Leitsatz

Beantragen Ehegatten die Einzelveranlagung und den hälftigen Abzug von Sonderausgaben nach § 26a Abs. 2 Satz 2 EStG, so sind die von beiden Ehegatten getragenen Vorsorgeaufwendungen zusammenzurechnen und hälftig zu verteilen. Erst danach ist getrennt für jeden Ehegatten die Höchstbetragsberechnung und Günstigerprüfung nach § 10 Abs. 4a EStG durchzuführen.

 

Normenkette

§ 26a Abs. 2 Satz 2, § 10 Abs. 4a EStG

 

Sachverhalt

Die Klägerin ist selbstständig, ihr Ehemann ist Beamter. Für das Jahr 2013 beantragte sie die Einzelveranlagung nach § 26a EStG und dabei, in Übereinstimmung mit ihrem Ehemann, die hälftige Aufteilung der Sonderausgaben gemäß § 26a Abs. 2 Satz 2 EStG.

Das FA ermittelte Vorwegabzug, Grundhöchstbetrag, hälftigen Höchstbetrag und Erhöhungsbetrag, indem es bei beiden Ehegatten zunächst die Vorsorgeaufwendungen ansetzte, welche sie jeweils getragen hatten. Anschließend verteilte es die beiden Ergebnisse jeweils hälftig auf die Ehegatten. Abgezogen wurde bei der Klägerin letztlich die Hälfte aus dem Ergebnis ihrer Höchstbetragsberechnung zuzüglich der Hälfte der Höchstbetragsberechnung ihres Ehemannes.

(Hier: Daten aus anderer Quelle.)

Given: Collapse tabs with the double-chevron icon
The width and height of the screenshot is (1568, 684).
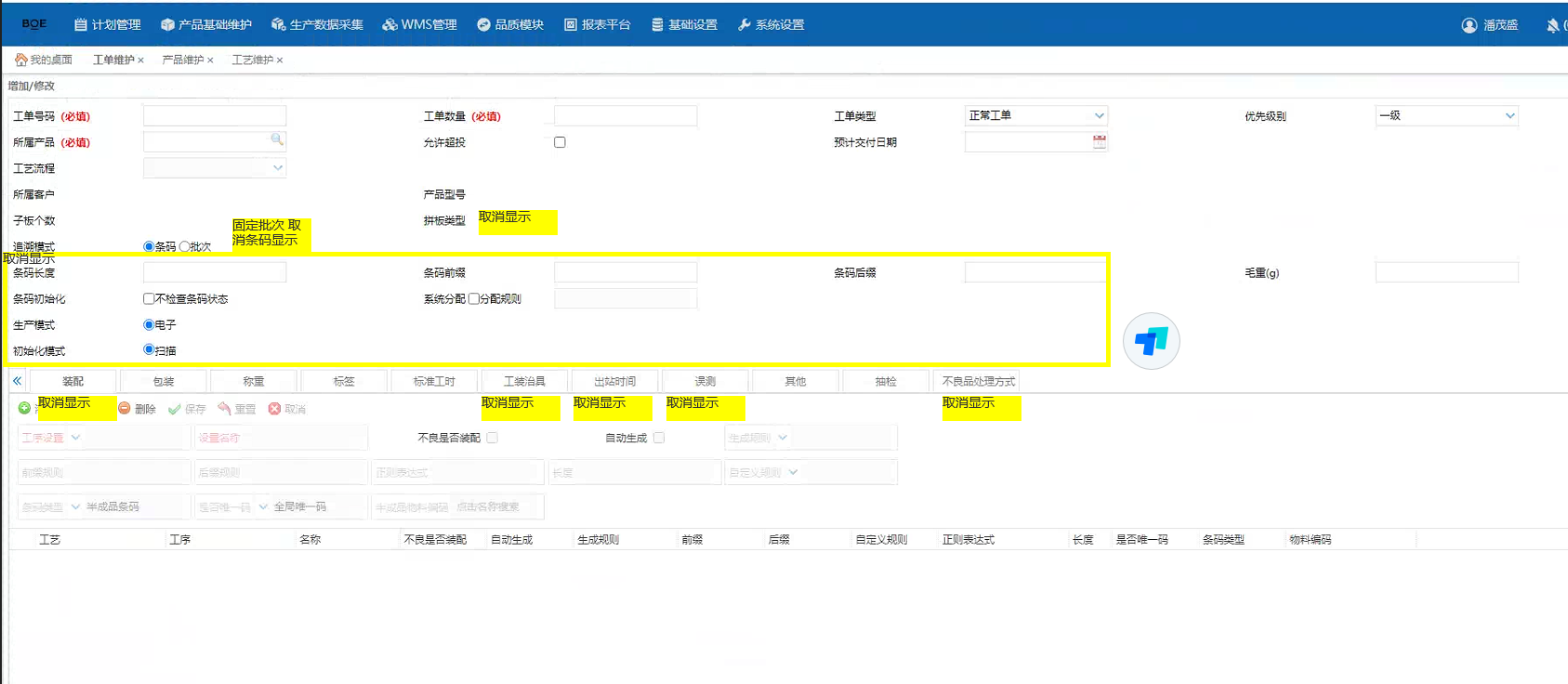Looking at the screenshot, I should click(17, 381).
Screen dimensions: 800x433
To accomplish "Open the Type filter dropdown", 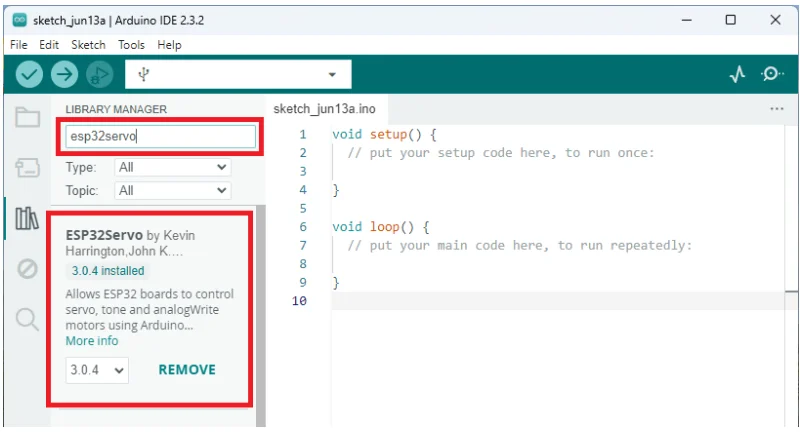I will click(172, 168).
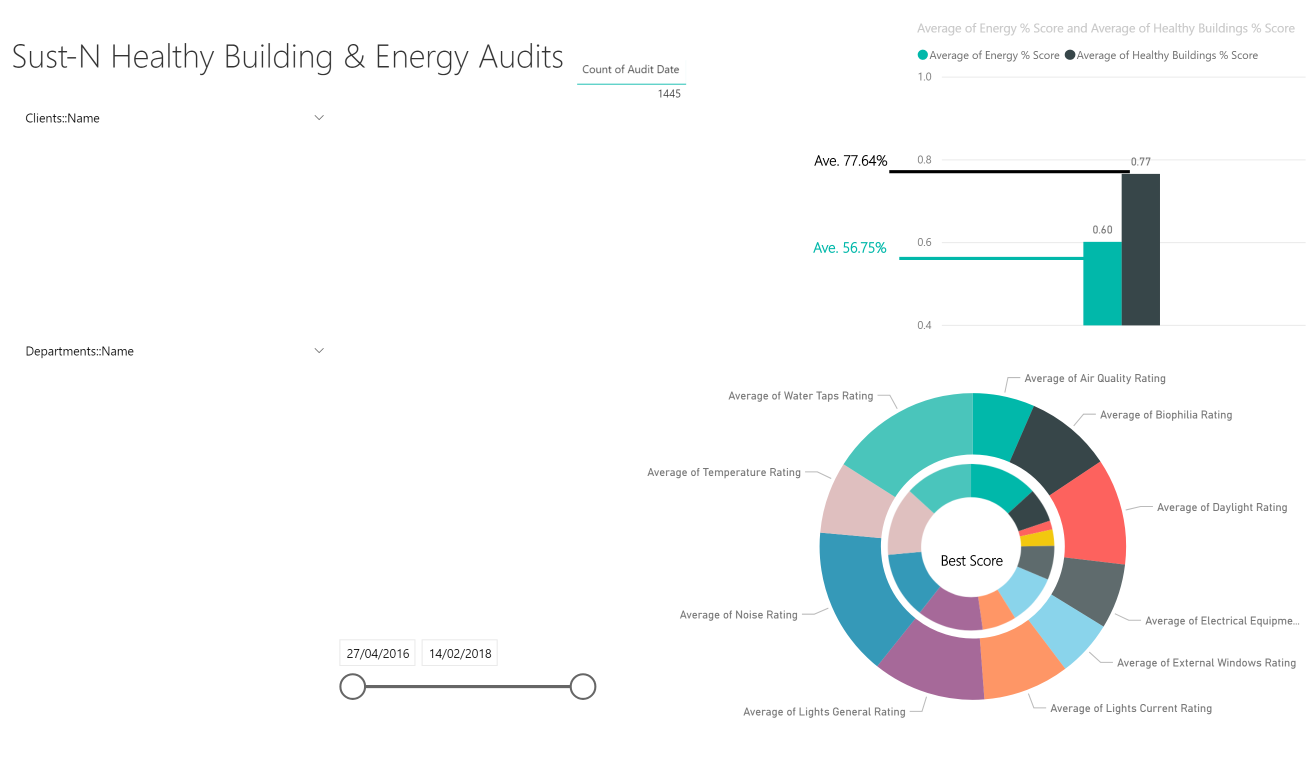This screenshot has width=1314, height=759.
Task: Expand the Clients::Name slicer dropdown
Action: pos(319,118)
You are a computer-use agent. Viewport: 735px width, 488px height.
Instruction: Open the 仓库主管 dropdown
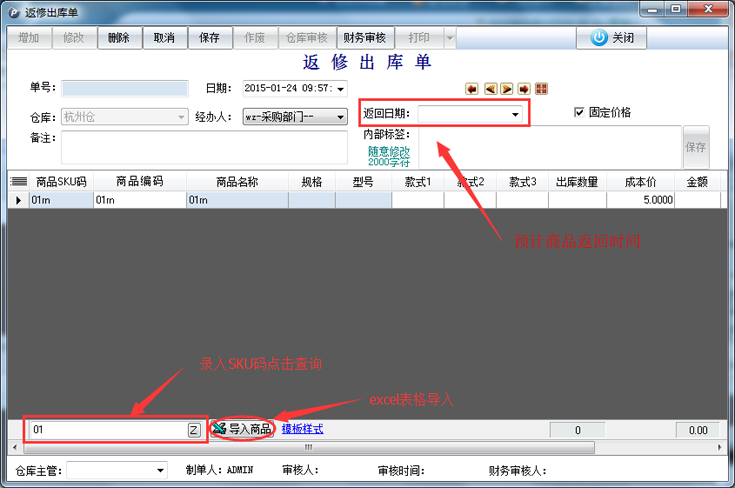tap(160, 470)
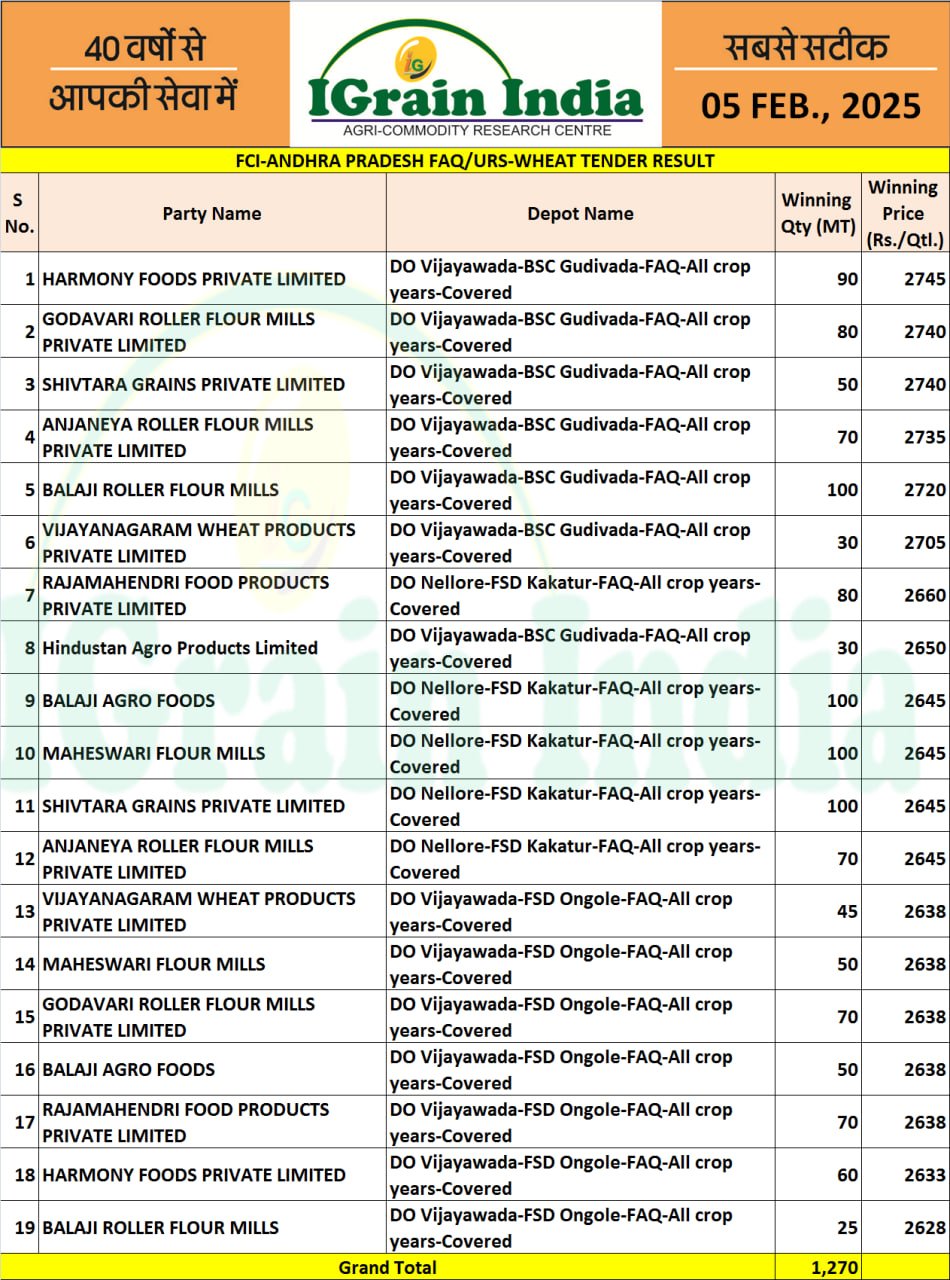The height and width of the screenshot is (1280, 950).
Task: Click the Hindustan Agro Products Limited cell
Action: pyautogui.click(x=180, y=648)
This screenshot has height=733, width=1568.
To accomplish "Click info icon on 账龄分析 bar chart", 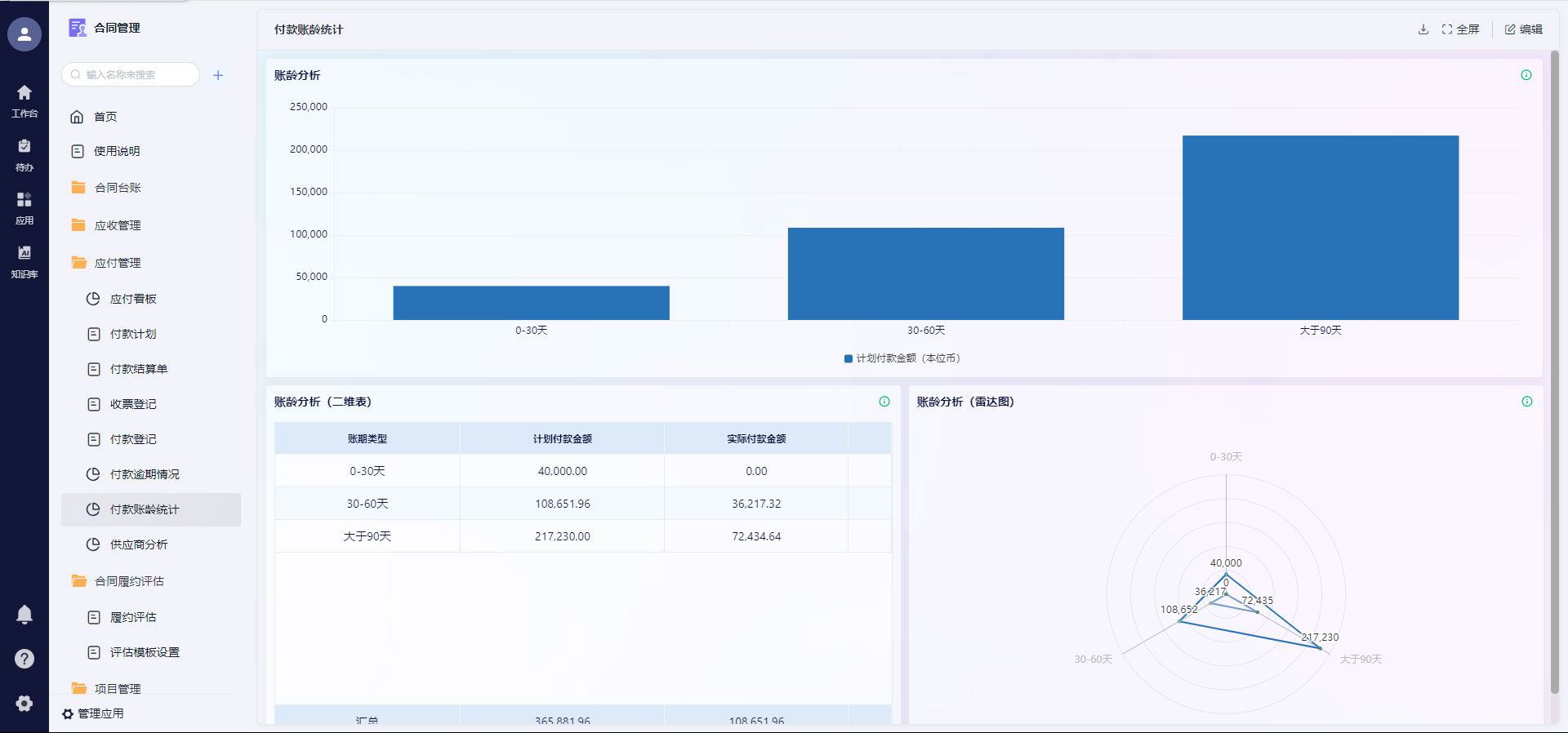I will [x=1526, y=75].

Mit dem Einspruch begehrte die Klägerin, die Aufwendungen den jeweiligen Ehegatten hälftig zuzurechnen und erst im Anschluss daran die Günstigerprüfung durchzuführen; daraus ergebe sich für sie ein um ca. 1.600 EUR höherer Abzugsbetrag.

Das FG gab der anschließenden Klage statt (FG Baden-Württemberg, Urteil vom 29.11.2017, 2 K 1032/16, Haufe-Index 11653297).

 

Entscheidung

Der BFH wies die Revision des FA als unbegründet zurück.

 

Hinweis

Zu der ohnehin komplizierten Berechnung der abziehbaren Vorsorgeaufwendungen tritt im Fall der Einzelveranlagung von Ehegatten (früher "getrennte Veranlagung") die Frage hinzu, wie die Aufwendungen oder Abzugsbeträge zuzuordnen sind, wenn die Ehegatten übereinstimmend den hälftigen Abzug beantragen.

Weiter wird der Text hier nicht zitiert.